Auch diese Stars fallen wie Gnabry sicher aus

Ganz sicher wird die erfolgreichste Fußball-Nation auf einen großen Star verzichten müssen. Brasiliens Seleção, die als einziges Team fünf Mal die WM gewinnen konnte, wird ohne Real-Madrid-Profi Rodrygo (25) antreten. Der Angreifer erlitt Anfang März in einem Ligaspiel einen Kreuzbandriss im rechten Knie sowie einen Riss des Außenmeniskus und wird aufgrund der schweren Verletzung noch viele Monate pausieren müssen.

Auf einen Hoffnungsträger im Sturm muss auch das französische Team verzichten. Der ehemalige Goalgetter von Eintracht Frankfurt, Hugo Ekitiké (23), mauserte sich zuletzt unter Nationalcoach Didier Deschamps (57) zur treffsichern Stammkraft. Im Viertelfinale der Champions League schied jedoch nicht nur sein Verein Liverpool FC gegen PSG aus, Ekitiké erlitt in dem Spiel einen Achillessehnenriss und musste daraufhin seinen WM-Traum begraben.

Noch Hoffnung für England-Star?

Etwas Resthoffnung herrscht derweil beim englischen Nationalspieler Jack Grealish (30). Bereits im Januar zog er sich einen Ermüdungsbruch im linken Fuß zu und musste operiert werden. Die laufende Premier-League-Saison ist damit auf jeden Fall für Grealish gelaufen, höchstwahrscheinlich wird es auch nicht für die Weltmeisterschaft reichen.

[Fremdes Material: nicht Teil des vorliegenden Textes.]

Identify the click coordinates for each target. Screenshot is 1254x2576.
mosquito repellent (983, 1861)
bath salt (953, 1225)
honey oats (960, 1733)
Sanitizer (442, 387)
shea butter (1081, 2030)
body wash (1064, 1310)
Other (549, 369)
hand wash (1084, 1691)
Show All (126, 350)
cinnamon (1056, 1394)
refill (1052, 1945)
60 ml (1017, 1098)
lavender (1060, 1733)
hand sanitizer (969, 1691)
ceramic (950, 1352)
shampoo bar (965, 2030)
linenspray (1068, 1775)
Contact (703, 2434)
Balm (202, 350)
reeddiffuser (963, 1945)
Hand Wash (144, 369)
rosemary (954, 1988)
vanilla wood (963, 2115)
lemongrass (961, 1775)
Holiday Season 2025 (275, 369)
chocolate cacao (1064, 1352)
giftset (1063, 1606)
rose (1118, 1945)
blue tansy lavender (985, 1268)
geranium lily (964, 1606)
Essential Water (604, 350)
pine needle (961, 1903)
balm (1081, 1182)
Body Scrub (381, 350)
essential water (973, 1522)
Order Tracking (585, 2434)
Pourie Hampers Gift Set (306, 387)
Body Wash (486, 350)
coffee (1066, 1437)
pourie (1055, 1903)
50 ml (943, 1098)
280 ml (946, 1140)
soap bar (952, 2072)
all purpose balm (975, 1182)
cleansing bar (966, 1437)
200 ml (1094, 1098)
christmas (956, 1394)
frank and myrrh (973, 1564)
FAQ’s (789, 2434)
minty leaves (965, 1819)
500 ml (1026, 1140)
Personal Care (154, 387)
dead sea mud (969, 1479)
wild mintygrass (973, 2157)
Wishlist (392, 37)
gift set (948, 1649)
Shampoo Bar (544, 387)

Topfit und trotzdem nicht dabei

Doch es gibt auch jene Superstars, die derzeit voll bei Kräften sind und trotzdem nicht zur WM reisen dürfen. Schlichtweg, weil sich ihre Nationen nicht für das Turnier qualifiziert haben. Darunter zum Beispiel der ehemalige Topstürmer von Borussia Dortmund und Bayern München, Robert Lewandowski (37). Die Polen scheiterten denkbar knapp in der WM-Qualifikation an Schweden und sind daher zum Zuschauen verurteilt - womöglich war es die letzte Chance für eine WM-Teilnahme des 37-Jährigen.

Eine ganze Schar an Topstars schaut derweil in Bella Italia in die Röhre. Völlig unerwartet scheiterte Italien an Bosnien-Herzegowina und fährt zum dritten Mal in Folge nicht mit zur WM. Größen wie Gianluigi Donnarumma, Federico Chiesa, Alessandro Bastoni und Co. haben folglich unfreiwillig spielfrei im Sommer.